The first such comment:
Unicode is not an encoding - It’s a charset. It’s also the only sane way to represent characters in memory.
I’ll see your pedantry and raise you one. Unicode is not only a character set, it’s actually a character set and three associated encodings. I will refer you to the Unicode Standard 5.0, section 2.5:
The Unicode Standard provides three distinct encoding forms for Unicode characters, using 8-bit, 16-bit, and 32-bit units. These are named UTF-8, UTF-16, and UTF-32 respectively.
These three encodings are part of the Unicode standard, and thus are part of Unicode.
I will furthermore refer you to the first sentence of the standard:
The Unicode Standard is the universal character encoding standard for written characters and text.
I will furthermore refer you to two paragraphs later, which speaks of “The Unicode character encoding.”

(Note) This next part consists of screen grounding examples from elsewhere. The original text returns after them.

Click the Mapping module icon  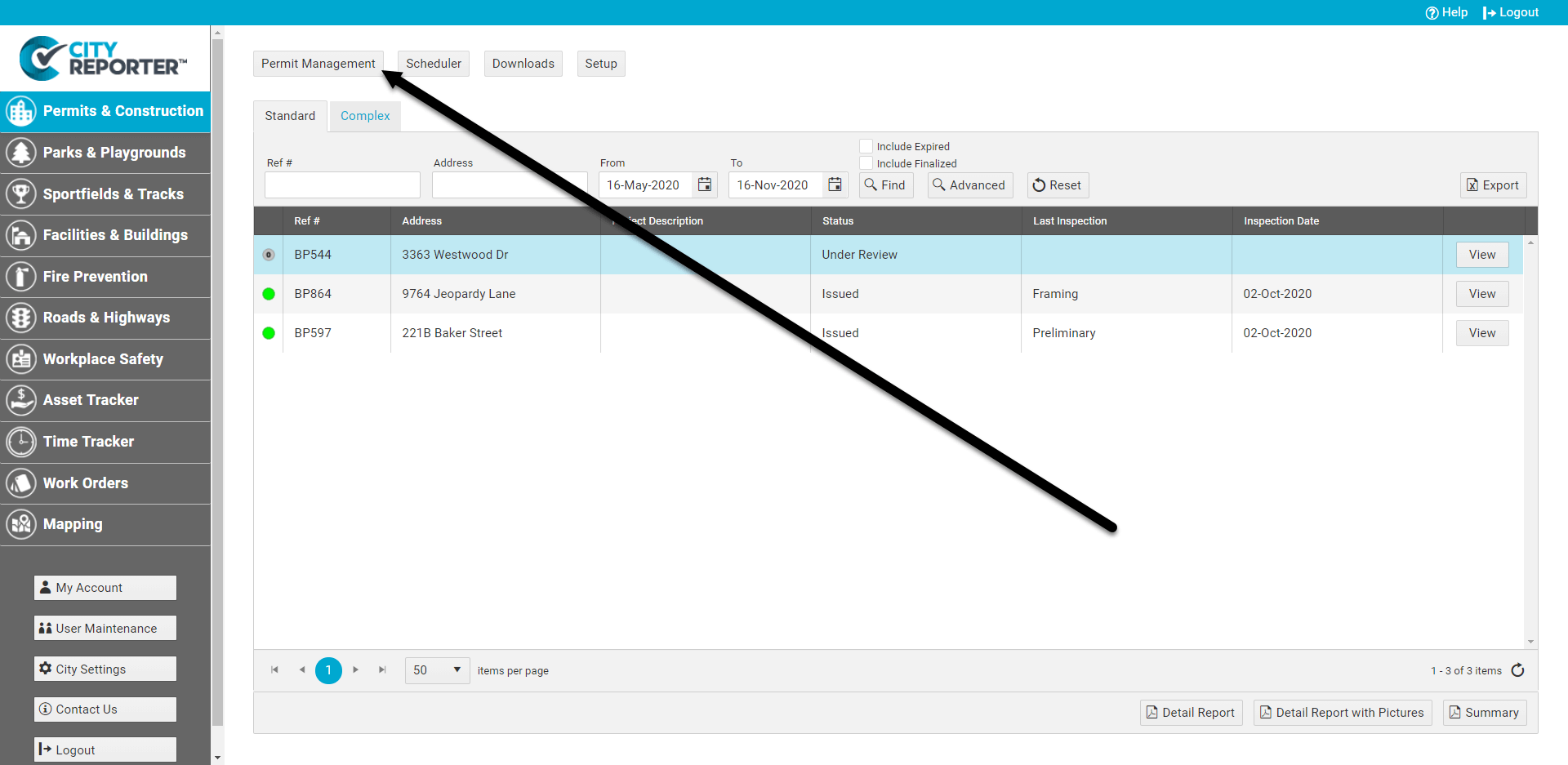[x=21, y=524]
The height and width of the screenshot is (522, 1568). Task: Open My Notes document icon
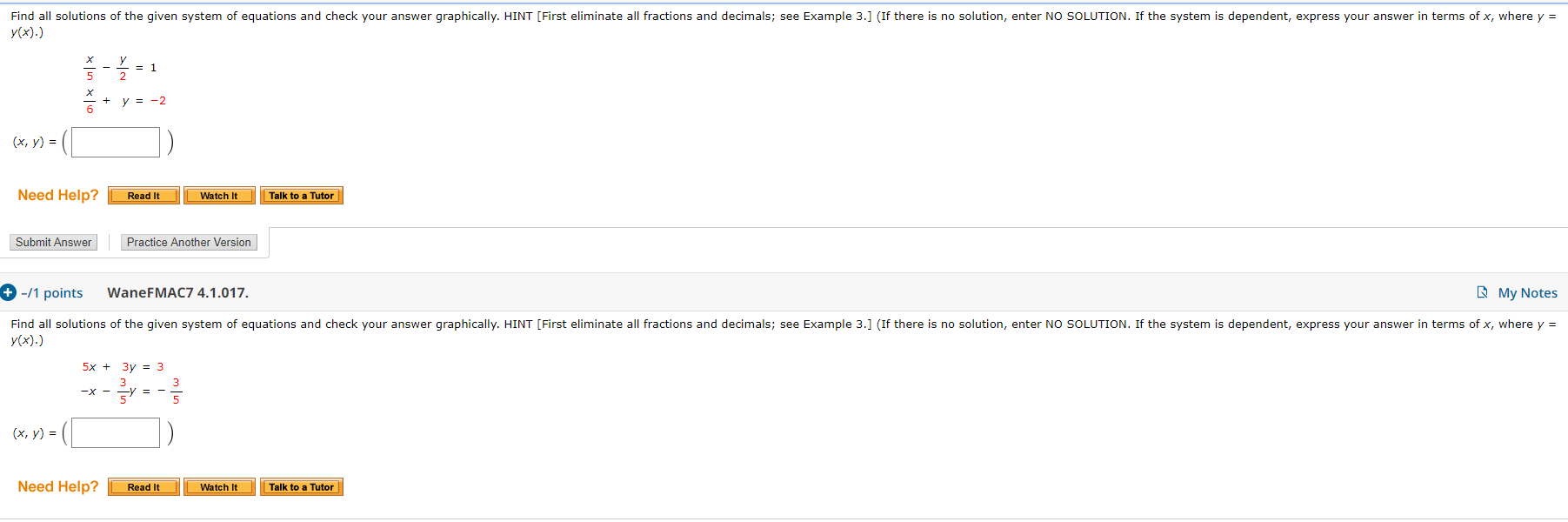point(1483,292)
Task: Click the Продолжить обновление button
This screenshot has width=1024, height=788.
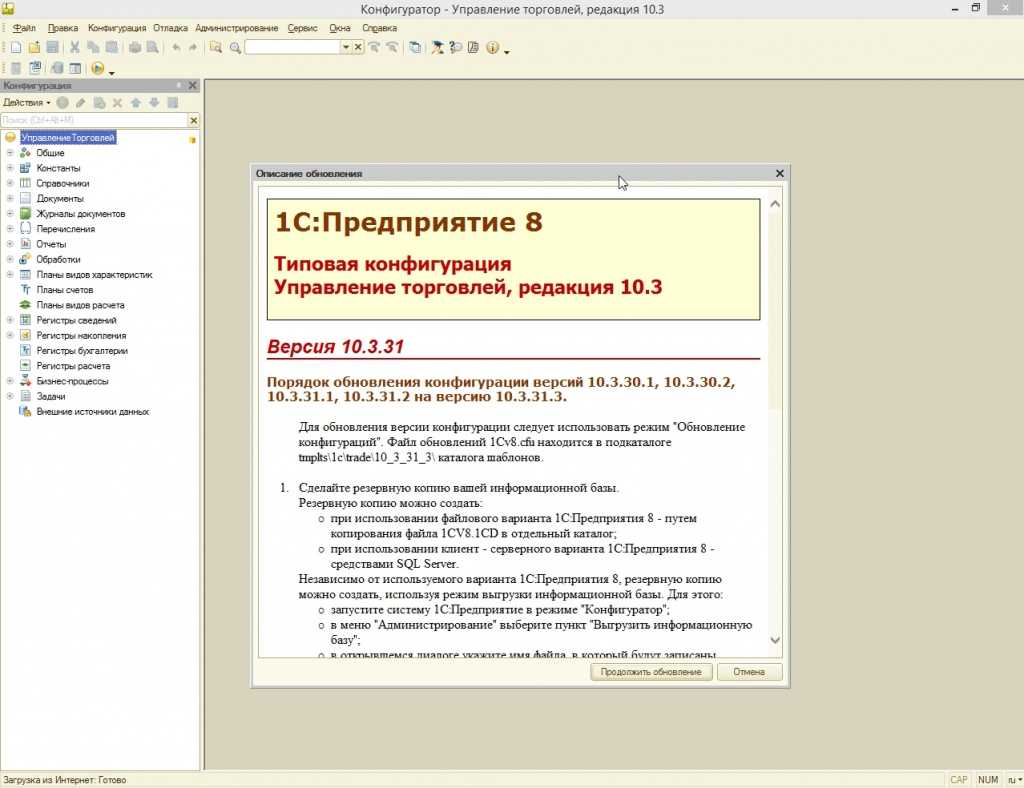Action: pos(651,672)
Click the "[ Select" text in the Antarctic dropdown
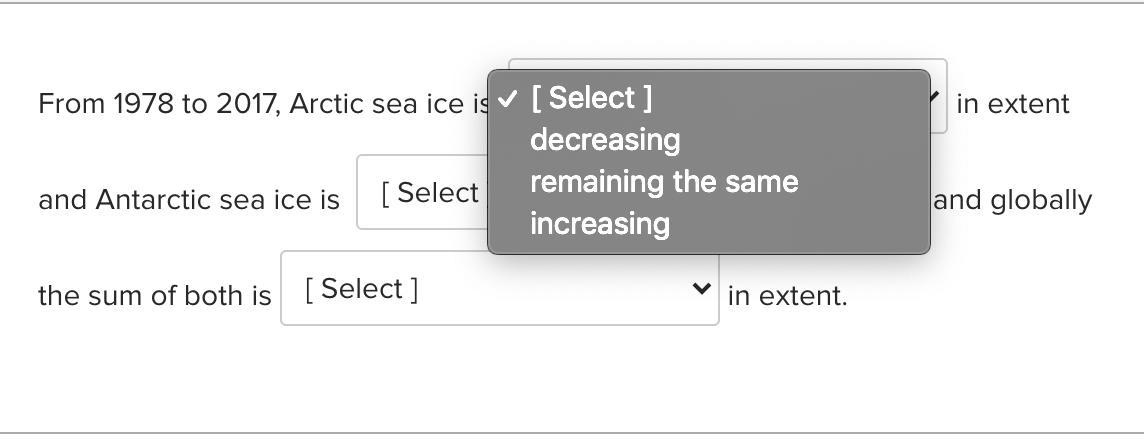This screenshot has height=448, width=1144. 430,193
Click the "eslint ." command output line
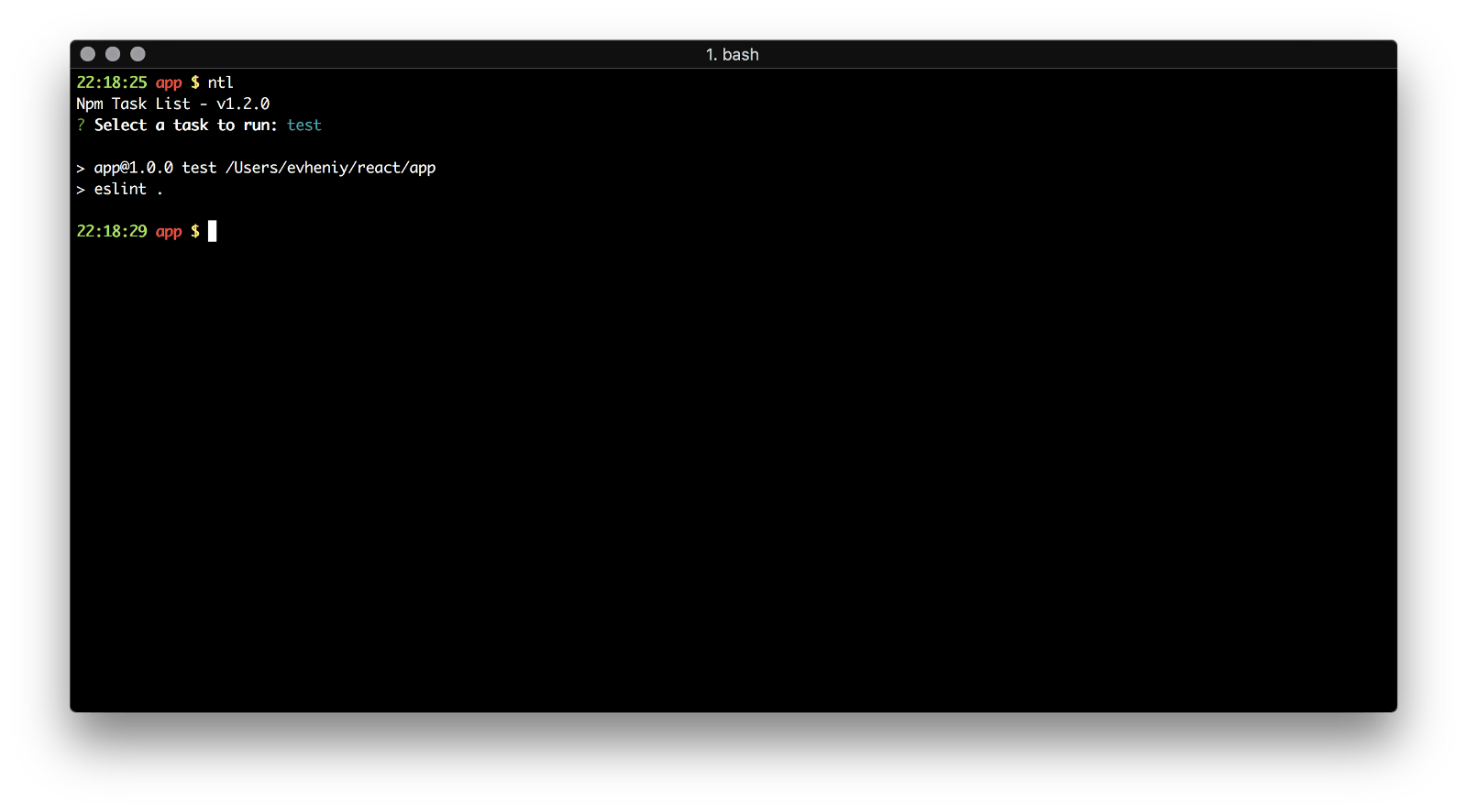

I will furthermore point out that the word “encoding” or “encode” appears 10 times in the opening section of the standard, while the word “set” (or “character set”) appears exactly once, and is in fact referring to ASCII (”the ASCII charcter set”), not Unicode.
If the Unicode Standard itself is allowed to refer to Unicode inclusive as an “encoding,” then I am too. Though I hate to deprive the pedants of a point that they love correcting other people about.